[Stored records]
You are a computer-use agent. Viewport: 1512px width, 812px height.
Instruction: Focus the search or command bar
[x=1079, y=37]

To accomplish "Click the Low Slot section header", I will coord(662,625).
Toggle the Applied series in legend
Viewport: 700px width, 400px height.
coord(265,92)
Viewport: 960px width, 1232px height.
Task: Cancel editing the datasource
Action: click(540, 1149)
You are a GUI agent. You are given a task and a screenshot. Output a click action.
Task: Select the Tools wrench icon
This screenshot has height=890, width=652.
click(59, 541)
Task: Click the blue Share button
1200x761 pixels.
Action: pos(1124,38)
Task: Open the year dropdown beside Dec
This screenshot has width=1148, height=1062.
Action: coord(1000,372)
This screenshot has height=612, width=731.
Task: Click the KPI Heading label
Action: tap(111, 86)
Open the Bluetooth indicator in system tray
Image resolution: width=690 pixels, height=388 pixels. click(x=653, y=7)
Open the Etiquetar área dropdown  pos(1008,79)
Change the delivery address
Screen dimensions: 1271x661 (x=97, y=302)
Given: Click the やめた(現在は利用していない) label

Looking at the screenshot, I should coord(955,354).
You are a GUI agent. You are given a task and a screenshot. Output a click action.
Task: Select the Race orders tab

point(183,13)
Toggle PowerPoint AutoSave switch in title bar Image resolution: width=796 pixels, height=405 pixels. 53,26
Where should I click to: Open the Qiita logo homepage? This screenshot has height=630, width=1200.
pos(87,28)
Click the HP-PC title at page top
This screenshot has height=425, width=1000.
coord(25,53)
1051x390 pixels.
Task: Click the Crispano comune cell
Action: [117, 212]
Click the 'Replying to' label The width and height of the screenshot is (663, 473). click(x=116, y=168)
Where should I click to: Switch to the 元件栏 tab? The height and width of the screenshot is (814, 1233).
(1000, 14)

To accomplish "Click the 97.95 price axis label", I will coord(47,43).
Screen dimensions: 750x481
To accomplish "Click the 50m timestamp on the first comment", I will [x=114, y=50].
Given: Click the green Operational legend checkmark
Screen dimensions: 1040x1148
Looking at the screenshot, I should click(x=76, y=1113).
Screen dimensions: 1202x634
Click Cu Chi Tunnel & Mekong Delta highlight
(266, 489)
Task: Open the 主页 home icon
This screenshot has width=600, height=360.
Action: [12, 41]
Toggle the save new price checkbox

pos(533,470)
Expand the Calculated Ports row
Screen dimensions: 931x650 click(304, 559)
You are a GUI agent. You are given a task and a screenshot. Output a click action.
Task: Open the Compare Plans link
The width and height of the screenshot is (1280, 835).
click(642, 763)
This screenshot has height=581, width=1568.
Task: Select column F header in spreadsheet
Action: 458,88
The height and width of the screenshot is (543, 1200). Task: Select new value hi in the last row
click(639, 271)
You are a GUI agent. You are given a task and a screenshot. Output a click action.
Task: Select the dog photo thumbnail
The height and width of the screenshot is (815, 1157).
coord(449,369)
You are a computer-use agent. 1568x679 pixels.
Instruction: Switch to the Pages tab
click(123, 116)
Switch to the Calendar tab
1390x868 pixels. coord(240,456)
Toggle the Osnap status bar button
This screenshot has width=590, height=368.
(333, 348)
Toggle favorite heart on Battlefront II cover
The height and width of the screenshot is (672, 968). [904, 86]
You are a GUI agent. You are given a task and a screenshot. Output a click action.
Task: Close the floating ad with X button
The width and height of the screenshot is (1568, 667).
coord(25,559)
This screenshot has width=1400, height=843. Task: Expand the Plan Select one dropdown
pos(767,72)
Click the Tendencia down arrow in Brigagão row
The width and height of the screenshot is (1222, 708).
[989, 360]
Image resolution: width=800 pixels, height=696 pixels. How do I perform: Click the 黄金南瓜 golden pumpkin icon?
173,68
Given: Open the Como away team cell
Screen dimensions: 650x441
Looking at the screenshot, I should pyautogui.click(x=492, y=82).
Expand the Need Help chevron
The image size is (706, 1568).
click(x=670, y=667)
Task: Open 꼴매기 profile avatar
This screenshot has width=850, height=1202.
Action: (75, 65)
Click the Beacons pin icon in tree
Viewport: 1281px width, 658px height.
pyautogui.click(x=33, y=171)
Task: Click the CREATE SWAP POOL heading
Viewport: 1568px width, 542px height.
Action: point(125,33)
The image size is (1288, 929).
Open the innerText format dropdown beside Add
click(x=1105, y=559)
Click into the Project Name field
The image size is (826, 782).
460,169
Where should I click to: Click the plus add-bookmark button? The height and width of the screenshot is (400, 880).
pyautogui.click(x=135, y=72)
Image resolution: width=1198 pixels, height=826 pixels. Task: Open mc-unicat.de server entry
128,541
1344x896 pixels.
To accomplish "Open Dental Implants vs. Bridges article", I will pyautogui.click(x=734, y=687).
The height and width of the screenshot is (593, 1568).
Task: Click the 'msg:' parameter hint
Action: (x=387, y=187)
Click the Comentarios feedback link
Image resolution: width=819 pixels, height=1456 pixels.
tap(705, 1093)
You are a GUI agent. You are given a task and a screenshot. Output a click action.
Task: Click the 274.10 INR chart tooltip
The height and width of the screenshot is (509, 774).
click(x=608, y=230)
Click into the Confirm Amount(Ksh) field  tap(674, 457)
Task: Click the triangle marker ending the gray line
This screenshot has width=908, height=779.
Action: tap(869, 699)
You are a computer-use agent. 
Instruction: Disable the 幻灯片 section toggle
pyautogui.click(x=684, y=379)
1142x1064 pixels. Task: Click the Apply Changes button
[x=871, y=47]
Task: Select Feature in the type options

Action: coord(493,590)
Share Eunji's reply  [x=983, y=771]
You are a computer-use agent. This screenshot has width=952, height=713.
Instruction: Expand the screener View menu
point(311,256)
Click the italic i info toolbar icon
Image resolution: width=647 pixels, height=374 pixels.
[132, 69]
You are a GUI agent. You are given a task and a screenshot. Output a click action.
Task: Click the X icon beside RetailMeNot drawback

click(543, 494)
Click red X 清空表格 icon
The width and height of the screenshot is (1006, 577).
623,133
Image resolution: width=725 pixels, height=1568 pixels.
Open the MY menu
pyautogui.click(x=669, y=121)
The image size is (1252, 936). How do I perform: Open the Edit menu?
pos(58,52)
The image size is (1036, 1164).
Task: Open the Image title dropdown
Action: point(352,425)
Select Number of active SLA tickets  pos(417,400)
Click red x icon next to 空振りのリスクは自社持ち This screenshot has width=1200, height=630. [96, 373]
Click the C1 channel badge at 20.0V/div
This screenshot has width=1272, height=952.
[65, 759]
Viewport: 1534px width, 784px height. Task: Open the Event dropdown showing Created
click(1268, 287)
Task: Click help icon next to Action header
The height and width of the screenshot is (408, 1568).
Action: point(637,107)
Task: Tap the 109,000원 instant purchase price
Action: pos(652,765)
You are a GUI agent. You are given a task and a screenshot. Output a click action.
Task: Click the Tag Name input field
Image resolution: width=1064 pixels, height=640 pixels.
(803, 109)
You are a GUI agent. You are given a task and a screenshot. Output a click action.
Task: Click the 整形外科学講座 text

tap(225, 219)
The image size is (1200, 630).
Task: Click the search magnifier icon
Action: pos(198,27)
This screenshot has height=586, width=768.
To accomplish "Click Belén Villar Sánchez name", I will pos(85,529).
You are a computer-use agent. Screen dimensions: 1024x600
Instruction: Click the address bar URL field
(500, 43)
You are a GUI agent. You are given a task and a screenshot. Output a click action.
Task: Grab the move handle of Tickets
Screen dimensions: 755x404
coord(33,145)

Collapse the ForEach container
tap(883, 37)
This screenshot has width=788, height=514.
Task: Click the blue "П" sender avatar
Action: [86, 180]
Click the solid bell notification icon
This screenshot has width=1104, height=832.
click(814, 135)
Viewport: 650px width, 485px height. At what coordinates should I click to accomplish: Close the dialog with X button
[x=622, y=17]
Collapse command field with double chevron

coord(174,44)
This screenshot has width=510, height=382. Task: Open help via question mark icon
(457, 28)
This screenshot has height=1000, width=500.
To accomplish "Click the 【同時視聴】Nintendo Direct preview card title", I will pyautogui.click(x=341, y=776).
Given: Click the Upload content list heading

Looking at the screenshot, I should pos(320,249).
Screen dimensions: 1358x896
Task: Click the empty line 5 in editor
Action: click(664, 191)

## Work task
Would you please copy exactly the part of the entries above that begins at the line containing "Click the 'Replying" and ends at the line containing "Screen dimensions: 750x481", both lines included?

## Finished task
Click the 'Replying to' label The width and height of the screenshot is (663, 473). click(x=116, y=168)
Where should I click to: Switch to the 元件栏 tab? The height and width of the screenshot is (814, 1233).
(1000, 14)

To accomplish "Click the 97.95 price axis label", I will coord(47,43).
Screen dimensions: 750x481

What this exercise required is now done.